Data clustering

We will work with k-means, which is a popular clustering algorithm. It works by randomly selecting a set of centroids, each centroid represents a cluster. Data samples are assigned to the clusters based on their similarity to the centroids, i.e. data points that represent the centre of the cluster. It is a fast algorithm and easy to implement. However, it requires knowing the number of clusters in advance.

Click on the Cluster Tab. In the Clusterer Section, choose SimpleKmeans (Figure 20).

We will apply SimpleKmeans with the default parameters (number of clusters is 2 and distance metric is Euclidean distance). However, to change the parameters, once selected, left-click on the box showing ‘SimpleKMeans’. If you would like to try changing any of the model’s parameters, make the changes then click OK, followed by Start to cluster the data.

Figure 20 Applying SimpleKMeans clustering.
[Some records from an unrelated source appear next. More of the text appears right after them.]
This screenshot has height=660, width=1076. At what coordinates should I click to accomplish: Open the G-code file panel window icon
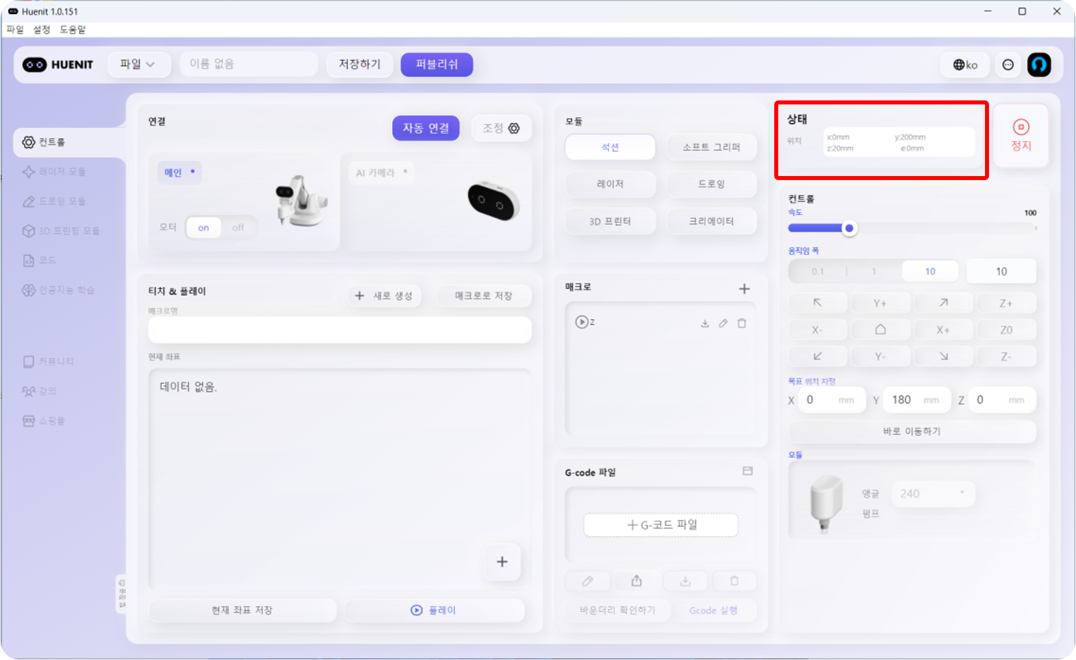[x=747, y=471]
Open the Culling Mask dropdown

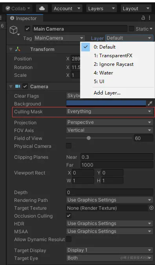pyautogui.click(x=109, y=111)
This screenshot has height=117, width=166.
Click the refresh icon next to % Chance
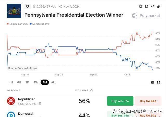coord(92,90)
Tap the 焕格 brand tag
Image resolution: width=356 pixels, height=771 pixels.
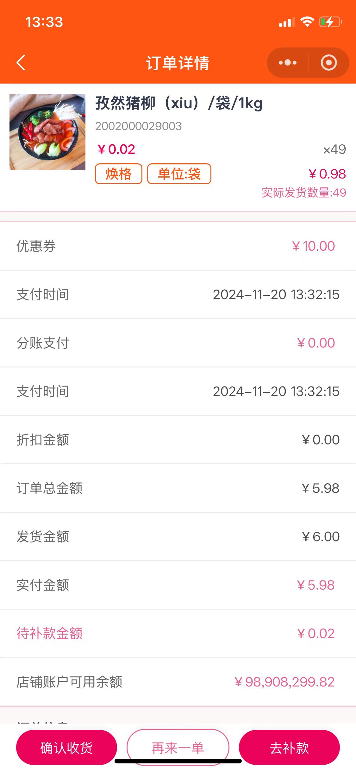coord(119,174)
Sum of squared errors (SSE) is used to assess the quality of clusters. The output shows that SSE= 251.08. You can see that 60% of the dataset is assigned to one cluster, and 40% of the data is assigned to another cluster. To visualise the clusters (Figure 21):

  1. In the Result list section, right click on the output
  2. Click “visualise the cluster assignments”
Figure 21 Visualisation of SimpleKMeans clustering.
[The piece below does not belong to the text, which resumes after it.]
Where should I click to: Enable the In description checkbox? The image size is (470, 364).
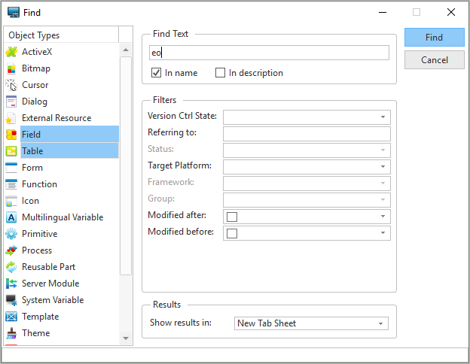coord(221,73)
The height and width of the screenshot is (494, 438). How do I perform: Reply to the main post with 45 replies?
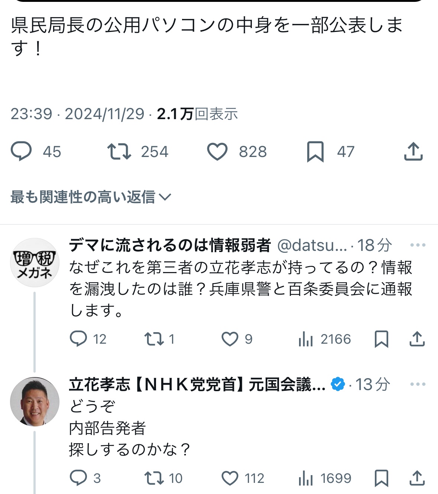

To overcome the shortcomings of k-means, we can apply another clustering approach called Expectation Maximization (EM). EM performs cross-validation on the dataset to determine the number of clusters.

In the Clusterer Section, choose EM.

You can set the parameters, by left-clicking on the text box. However, we will apply EM with the default parameters.

After setting the model’s parameters, Click OK, then click Start to cluster the data (Figure 22).

Figure 22 Applying EM clustering.

You can see that EM created 5 clusters. To visualise the clusters (Figure 23):

  1. In the Result list section, right click on the output
  2. Click “visualise the cluster assignments”
Figure 21 Visualisation of EM clustering.